WHAT TO DO:
Produce an exact copy of all the data below, dropping every image.

########

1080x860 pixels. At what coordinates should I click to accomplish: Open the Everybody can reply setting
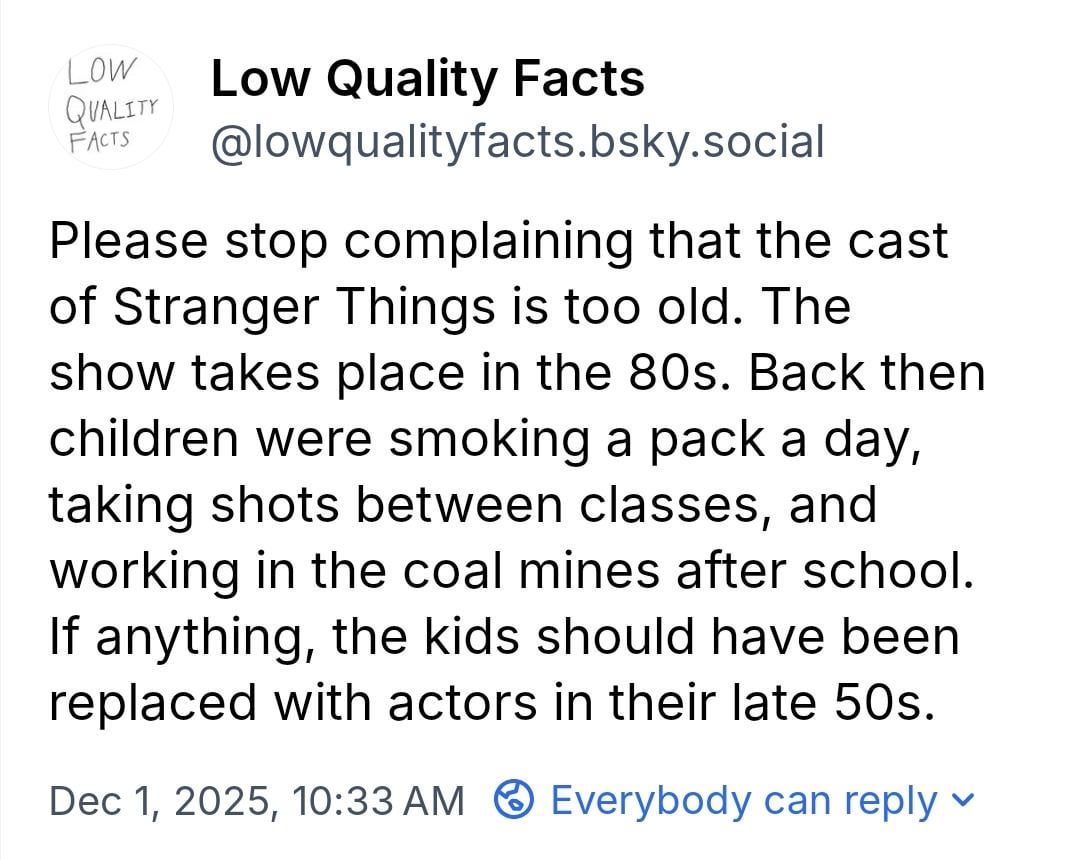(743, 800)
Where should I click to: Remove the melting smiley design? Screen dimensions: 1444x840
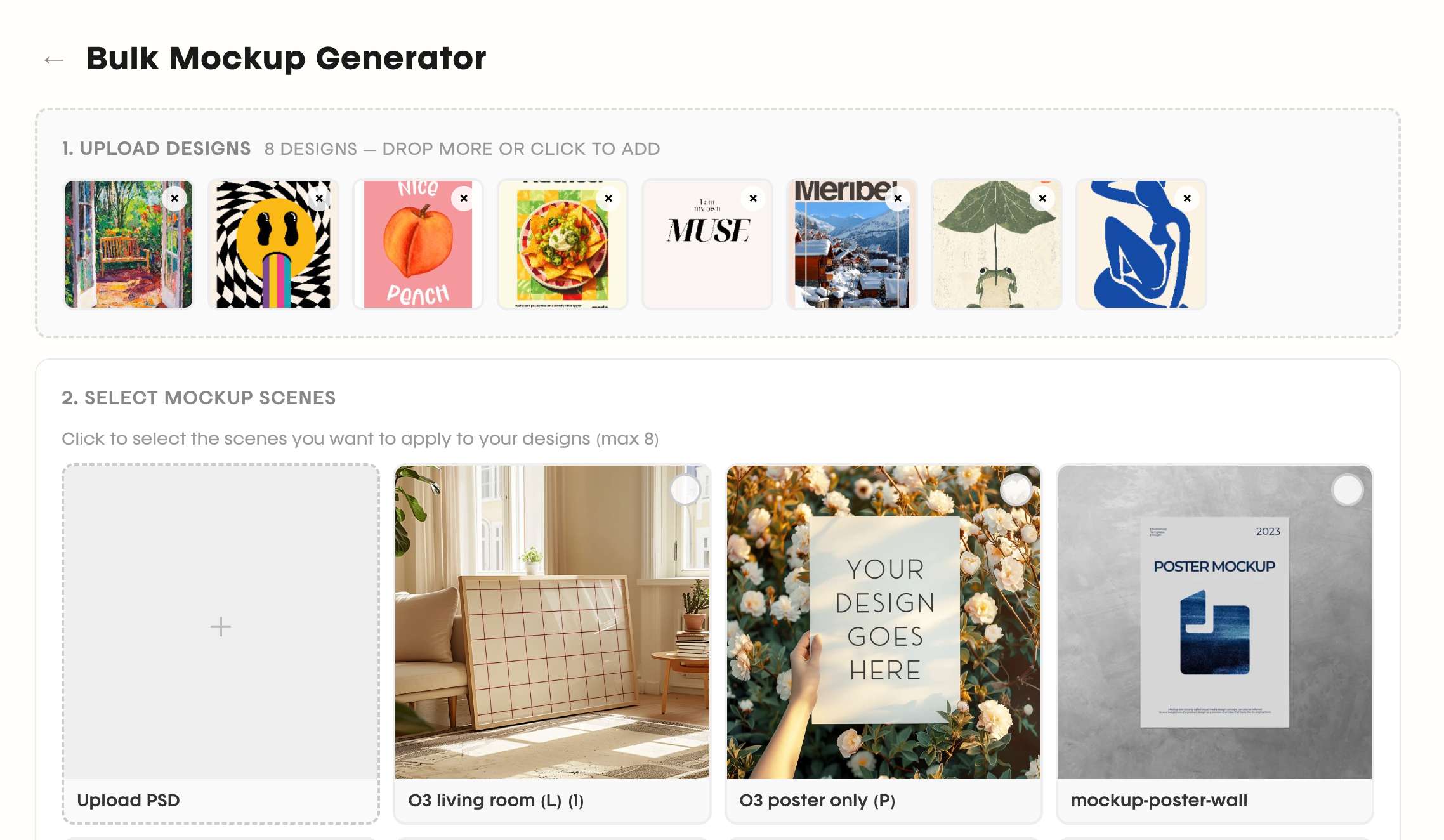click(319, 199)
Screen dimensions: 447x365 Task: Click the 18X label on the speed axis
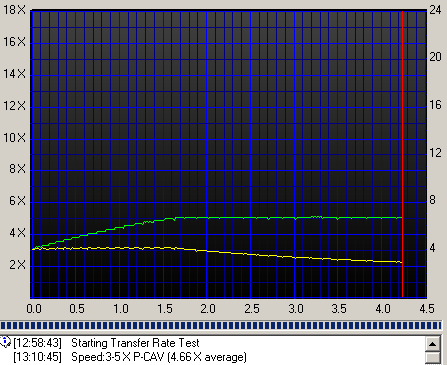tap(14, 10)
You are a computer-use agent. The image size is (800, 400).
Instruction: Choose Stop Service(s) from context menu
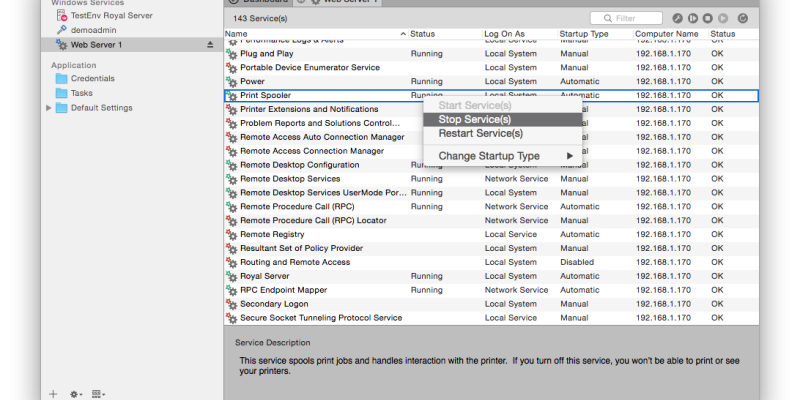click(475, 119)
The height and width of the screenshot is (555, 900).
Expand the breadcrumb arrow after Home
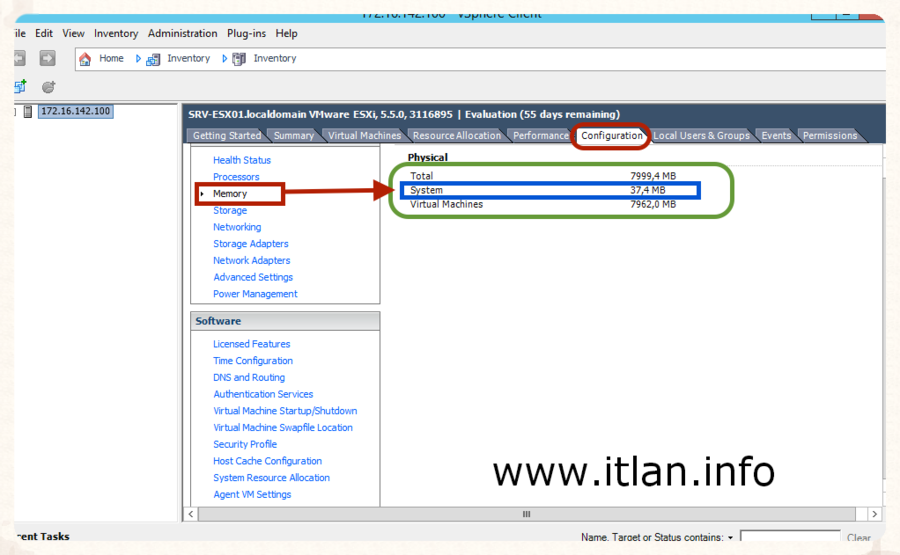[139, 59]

########

EXERCISE RESPONSE:
1080x860 pixels. At what coordinates should I click to accomplish: Open the Everybody can reply setting
(743, 800)
Where should I click to: Remove the melting smiley design? Screen dimensions: 1444x840
click(319, 199)
Screen dimensions: 447x365 Task: Click the 18X label on the speed axis
tap(14, 10)
You are a computer-use agent. The image size is (800, 400).
Instruction: Choose Stop Service(s) from context menu
click(475, 119)
The height and width of the screenshot is (555, 900).
Expand the breadcrumb arrow after Home
[139, 59]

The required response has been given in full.